= WAS ZU TUN IST =
Gib sämtliche folgenden Einträge als JSON-Liste von Zeichenketten wieder, eine Zeichenkette pro Zeile. Leere Zeilen lässt du dabei weg.

= ZEILEN =

------------

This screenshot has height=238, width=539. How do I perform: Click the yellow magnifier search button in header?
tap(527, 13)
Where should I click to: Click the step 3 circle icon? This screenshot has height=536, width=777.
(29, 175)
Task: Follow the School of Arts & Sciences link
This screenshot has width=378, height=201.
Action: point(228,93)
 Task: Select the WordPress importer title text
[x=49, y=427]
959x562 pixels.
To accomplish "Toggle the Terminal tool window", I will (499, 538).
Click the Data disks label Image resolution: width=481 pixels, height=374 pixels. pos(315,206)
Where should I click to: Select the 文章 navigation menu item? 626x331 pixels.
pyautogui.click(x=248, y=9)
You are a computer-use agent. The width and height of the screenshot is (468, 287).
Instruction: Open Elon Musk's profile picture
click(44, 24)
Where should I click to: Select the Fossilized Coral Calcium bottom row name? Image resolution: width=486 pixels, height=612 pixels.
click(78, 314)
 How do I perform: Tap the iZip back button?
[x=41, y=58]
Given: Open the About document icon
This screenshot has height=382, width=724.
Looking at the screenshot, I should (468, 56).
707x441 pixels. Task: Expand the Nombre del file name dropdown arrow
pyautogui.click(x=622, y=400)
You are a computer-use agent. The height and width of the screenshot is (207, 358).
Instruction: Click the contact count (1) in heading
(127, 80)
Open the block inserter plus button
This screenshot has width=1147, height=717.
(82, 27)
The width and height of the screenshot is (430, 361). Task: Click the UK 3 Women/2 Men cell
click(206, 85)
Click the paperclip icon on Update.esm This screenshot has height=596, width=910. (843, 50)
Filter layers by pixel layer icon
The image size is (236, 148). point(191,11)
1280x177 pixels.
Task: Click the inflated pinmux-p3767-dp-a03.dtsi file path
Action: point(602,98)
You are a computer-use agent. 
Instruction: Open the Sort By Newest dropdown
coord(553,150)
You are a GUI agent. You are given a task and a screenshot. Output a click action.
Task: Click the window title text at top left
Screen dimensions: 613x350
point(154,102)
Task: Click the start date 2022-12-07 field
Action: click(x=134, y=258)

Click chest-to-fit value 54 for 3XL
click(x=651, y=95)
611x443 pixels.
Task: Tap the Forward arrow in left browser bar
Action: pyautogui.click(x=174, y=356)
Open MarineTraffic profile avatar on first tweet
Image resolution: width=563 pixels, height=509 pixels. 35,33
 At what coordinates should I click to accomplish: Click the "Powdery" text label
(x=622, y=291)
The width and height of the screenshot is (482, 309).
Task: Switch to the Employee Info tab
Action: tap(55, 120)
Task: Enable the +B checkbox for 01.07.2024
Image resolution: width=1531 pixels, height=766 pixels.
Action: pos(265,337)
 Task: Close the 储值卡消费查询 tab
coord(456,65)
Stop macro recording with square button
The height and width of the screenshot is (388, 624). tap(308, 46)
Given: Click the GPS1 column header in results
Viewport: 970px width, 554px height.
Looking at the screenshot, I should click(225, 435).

------------

= LÖSUNG =
[
  "This screenshot has height=238, width=539. How do I perform: Click the yellow magnifier search button in header?",
  "tap(527, 13)",
  "Where should I click to: Click the step 3 circle icon? This screenshot has height=536, width=777.",
  "(29, 175)",
  "Task: Follow the School of Arts & Sciences link",
  "This screenshot has width=378, height=201.",
  "Action: point(228,93)",
  " Task: Select the WordPress importer title text",
  "[x=49, y=427]",
  "959x562 pixels.",
  "To accomplish \"Toggle the Terminal tool window\", I will (499, 538).",
  "Click the Data disks label Image resolution: width=481 pixels, height=374 pixels. pos(315,206)",
  "Where should I click to: Select the 文章 navigation menu item? 626x331 pixels.",
  "pyautogui.click(x=248, y=9)",
  "You are a computer-use agent. The width and height of the screenshot is (468, 287).",
  "Instruction: Open Elon Musk's profile picture",
  "click(44, 24)",
  "Where should I click to: Select the Fossilized Coral Calcium bottom row name? Image resolution: width=486 pixels, height=612 pixels.",
  "click(78, 314)",
  " How do I perform: Tap the iZip back button?",
  "[x=41, y=58]",
  "Given: Open the About document icon",
  "This screenshot has height=382, width=724.",
  "Looking at the screenshot, I should (468, 56).",
  "707x441 pixels. Task: Expand the Nombre del file name dropdown arrow",
  "pyautogui.click(x=622, y=400)",
  "You are a computer-use agent. The height and width of the screenshot is (207, 358).",
  "Instruction: Click the contact count (1) in heading",
  "(127, 80)",
  "Open the block inserter plus button",
  "This screenshot has width=1147, height=717.",
  "(82, 27)",
  "The width and height of the screenshot is (430, 361). Task: Click the UK 3 Women/2 Men cell",
  "click(206, 85)",
  "Click the paperclip icon on Update.esm This screenshot has height=596, width=910. (843, 50)",
  "Filter layers by pixel layer icon",
  "The image size is (236, 148). point(191,11)",
  "1280x177 pixels.",
  "Task: Click the inflated pinmux-p3767-dp-a03.dtsi file path",
  "Action: point(602,98)",
  "You are a computer-use agent. ",
  "Instruction: Open the Sort By Newest dropdown",
  "coord(553,150)",
  "You are a GUI agent. You are given a task and a screenshot. Output a click action.",
  "Task: Click the window title text at top left",
  "Screen dimensions: 613x350",
  "point(154,102)",
  "Task: Click the start date 2022-12-07 field",
  "Action: click(x=134, y=258)",
  "Click chest-to-fit value 54 for 3XL",
  "click(x=651, y=95)",
  "611x443 pixels.",
  "Task: Tap the Forward arrow in left browser bar",
  "Action: pyautogui.click(x=174, y=356)",
  "Open MarineTraffic profile avatar on first tweet",
  "Image resolution: width=563 pixels, height=509 pixels. 35,33",
  " At what coordinates should I click to accomplish: Click the \"Powdery\" text label",
  "(x=622, y=291)",
  "The width and height of the screenshot is (482, 309).",
  "Task: Switch to the Employee Info tab",
  "Action: tap(55, 120)",
  "Task: Enable the +B checkbox for 01.07.2024",
  "Image resolution: width=1531 pixels, height=766 pixels.",
  "Action: pos(265,337)",
  " Task: Close the 储值卡消费查询 tab",
  "coord(456,65)",
  "Stop macro recording with square button",
  "The height and width of the screenshot is (388, 624). tap(308, 46)",
  "Given: Click the GPS1 column header in results",
  "Viewport: 970px width, 554px height.",
  "Looking at the screenshot, I should click(225, 435)."
]